Mentre in Italia dilaga la concezione del mondo sommariamente descritta, iniziano le ondate di immigrazione in massa dai paesi più vicini, devastati da crisi economiche o da guerre: Albania, Maghreb, paesi dell'Africa centrale, paesi dell'Europa orientale. Nessuno ha più gli strumenti culturali o economici per analizzare il fenomeno, né la volontà di farlo. La reazione è invece di timore e, di conseguenza, di odio. Non esiste forse già un pensiero dominante che glorifica il potente e colpevolizza il debole? E chi è più debole di un immigrato in cerca di lavoro?
Come in altri paesi d'Europa, in Italia si addossano alla nuova immigrazione tutti i crimini commessi nel paese, sebbene la larga maggioranza dei nuovi venuti chieda solo di lavorare, e si presti ad attività che la popolazione locale rifiuta. L'immigrazione stessa, prima con i governi di centrosinistra, poi soprattutto con quello di centrodestra di Silvio Berlusconi (il cui partito è affiancato da forze post-fasciste e xenofobe), diventa un crimine, e gli stranieri in attesa di espulsione sono chiusi in veri campi di concentramento.
Ciò è comune ad altri paesi europei, dicevo. Quasi solo in Italia, però, l'odio nei confronti dell'immigrato finisce per ammantarsi di un'ideologia capace di nobilitarlo. Ciò non ad opera di piccole formazioni di estrema destra dal peso politico scarso, bensì per mano di giornalisti e intellettuali che godono di vasta popolarità.
Poiché una larga parte degli immigrati sono di religione musulmana, l'attentato alle Twin Towers ha offerto l'argomento che mancava. La tesi dello “scontro di civiltà” sostenuta dai neoconservatori statunitensi è stata involgarita, caricata di razzismo, saldata al pensiero egoistico dominante. Mentre alcuni vescovi scoraggiavano i matrimoni tra cattolici e musulmani e accusavano questi ultimi di volere imporre la loro religione (sebbene nessun italiano possa dire di essere stato accostato da un musulmano interessato a convertirlo), su molti giornali penne autorevoli amalgamavano tutto l'Islam alle correnti integraliste, lo volgevano in caricatura, rievocavano episodi storici dimenticati da secoli. Finché, a coronamento di tutta la campagna, non sono intervenuti i libri di Oriana Fallaci a riassumere l'ignoranza sparsa a piene mani, fino a quel momento, da una piccola ma agguerrita schiera di seminatori di odio.

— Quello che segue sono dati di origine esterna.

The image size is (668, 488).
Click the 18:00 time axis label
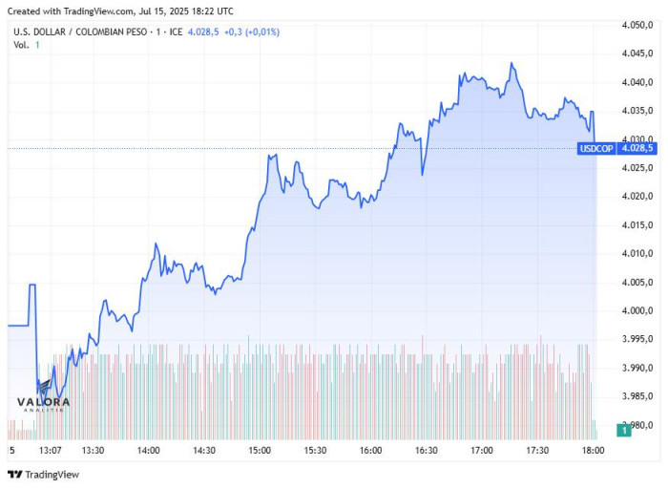tap(593, 450)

C'è da chiedersi quali conseguenze possa avere, nella vita sociale, un testo come La forza della ragione. Non molta, direi, anche se il suo successo è di per sé inquietante. La società italiana contiene per fortuna numerosi anticorpi. Le manifestazioni contro l'invasione dell'Iraq hanno visto sfilare milioni di giovani, più di quanto sia accaduto in ogni altro paese occidentale. La solidarietà con gli immigrati resta più alta di quanto le forze xenofobe si augurerebbero. Il livore contro i musulmani resta limitato a settori di cittadini molto circoscritti, e comunque, per quanto alimentato da operazioni di polizia spesso arbitrarie, non è avvertito come fattore di guerra di civiltà o di religioni. La stessa Fallaci è fatta oggetto di scherno, che cresce a ogni sua rara apparizione.
E' però l'ideologia dell'egoismo, ormai non più sorretta da fattori materiali, che deve essere abbandonata. Fino a quel momento, esisterà l'intolleranza e brutti libri come La forza della ragione troveranno lettori.